- Work item -
Determine how many lines in the entries below include the word "Simple", and reply with that number alone.
━━━━━━━━━━━━━━━━━━━━━━━━━━━━━━
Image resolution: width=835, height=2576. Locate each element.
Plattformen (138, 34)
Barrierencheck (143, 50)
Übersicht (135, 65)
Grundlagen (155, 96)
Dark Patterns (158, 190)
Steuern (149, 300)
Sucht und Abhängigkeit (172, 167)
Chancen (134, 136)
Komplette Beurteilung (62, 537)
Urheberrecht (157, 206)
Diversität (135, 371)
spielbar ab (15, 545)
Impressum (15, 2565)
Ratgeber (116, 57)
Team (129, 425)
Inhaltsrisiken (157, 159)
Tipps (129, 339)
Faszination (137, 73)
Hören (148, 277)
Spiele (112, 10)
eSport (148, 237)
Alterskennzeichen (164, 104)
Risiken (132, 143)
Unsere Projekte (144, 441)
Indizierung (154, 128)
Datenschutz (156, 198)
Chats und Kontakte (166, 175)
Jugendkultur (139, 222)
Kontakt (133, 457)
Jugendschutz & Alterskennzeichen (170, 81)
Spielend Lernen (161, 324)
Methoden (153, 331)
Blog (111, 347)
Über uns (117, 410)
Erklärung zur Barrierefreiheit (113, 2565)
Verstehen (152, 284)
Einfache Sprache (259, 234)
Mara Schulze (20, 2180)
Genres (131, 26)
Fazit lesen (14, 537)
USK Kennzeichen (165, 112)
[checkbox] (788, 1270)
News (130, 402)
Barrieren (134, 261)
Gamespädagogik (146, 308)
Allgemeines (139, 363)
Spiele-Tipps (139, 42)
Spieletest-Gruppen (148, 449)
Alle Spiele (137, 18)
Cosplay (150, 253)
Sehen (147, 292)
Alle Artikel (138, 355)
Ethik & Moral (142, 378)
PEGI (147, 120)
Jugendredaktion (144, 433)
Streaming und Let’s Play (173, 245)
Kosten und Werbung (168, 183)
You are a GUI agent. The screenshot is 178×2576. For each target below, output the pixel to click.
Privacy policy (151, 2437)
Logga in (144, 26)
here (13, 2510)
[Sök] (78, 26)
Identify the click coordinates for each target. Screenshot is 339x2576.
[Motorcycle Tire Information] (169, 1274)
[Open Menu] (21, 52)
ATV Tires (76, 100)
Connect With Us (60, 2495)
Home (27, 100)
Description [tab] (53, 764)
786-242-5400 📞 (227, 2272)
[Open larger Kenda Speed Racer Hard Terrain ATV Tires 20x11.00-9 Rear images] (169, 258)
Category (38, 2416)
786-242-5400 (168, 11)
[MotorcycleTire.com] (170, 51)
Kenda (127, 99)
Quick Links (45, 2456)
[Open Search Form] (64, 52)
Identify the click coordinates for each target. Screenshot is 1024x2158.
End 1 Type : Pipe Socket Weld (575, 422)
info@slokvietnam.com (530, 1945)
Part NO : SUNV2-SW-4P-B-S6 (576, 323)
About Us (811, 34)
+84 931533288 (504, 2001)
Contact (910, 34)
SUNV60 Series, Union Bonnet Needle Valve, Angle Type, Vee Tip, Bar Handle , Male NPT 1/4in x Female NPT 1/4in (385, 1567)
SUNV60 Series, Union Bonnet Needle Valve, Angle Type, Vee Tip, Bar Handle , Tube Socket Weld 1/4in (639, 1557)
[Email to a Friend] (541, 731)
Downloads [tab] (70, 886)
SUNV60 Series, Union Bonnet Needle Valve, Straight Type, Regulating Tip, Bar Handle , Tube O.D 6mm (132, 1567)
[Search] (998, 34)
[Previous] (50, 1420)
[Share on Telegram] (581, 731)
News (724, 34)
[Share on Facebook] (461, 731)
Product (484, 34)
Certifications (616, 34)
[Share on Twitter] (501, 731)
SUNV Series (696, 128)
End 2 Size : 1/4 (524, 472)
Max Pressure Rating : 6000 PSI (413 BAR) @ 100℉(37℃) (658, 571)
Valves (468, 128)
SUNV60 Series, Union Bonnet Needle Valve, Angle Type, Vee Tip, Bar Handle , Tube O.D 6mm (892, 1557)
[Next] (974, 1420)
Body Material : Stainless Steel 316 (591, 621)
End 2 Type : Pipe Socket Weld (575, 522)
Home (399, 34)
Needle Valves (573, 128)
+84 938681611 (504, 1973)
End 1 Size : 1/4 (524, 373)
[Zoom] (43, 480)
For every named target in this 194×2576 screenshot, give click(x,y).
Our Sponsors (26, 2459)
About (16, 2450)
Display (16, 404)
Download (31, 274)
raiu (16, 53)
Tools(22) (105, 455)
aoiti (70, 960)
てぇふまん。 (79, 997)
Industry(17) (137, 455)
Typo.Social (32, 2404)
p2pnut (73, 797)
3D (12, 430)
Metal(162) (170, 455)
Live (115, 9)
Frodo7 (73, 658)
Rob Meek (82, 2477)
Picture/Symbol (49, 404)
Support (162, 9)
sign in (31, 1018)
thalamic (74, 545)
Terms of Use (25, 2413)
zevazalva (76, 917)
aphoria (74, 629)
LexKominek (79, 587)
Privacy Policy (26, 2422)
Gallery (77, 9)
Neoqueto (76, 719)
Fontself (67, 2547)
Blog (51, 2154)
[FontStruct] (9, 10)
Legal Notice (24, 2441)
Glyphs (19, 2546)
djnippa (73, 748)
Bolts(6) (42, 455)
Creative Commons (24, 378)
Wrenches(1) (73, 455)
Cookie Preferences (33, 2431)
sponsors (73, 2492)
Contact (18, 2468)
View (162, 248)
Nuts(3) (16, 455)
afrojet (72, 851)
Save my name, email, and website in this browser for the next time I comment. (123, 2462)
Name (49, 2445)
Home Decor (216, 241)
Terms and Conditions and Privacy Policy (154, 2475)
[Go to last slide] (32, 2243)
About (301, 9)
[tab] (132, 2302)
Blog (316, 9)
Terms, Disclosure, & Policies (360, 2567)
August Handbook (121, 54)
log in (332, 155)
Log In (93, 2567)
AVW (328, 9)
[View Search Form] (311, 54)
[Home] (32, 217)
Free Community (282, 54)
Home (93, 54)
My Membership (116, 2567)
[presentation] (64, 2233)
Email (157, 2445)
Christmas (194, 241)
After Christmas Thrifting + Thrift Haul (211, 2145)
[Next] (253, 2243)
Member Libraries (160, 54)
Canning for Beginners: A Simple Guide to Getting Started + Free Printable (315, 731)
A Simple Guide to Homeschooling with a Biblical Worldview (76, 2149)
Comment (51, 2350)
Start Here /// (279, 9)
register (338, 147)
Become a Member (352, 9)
━━━━━━━━━━━━━━━━━━━━━━━━━━━━━━
- Response box -
2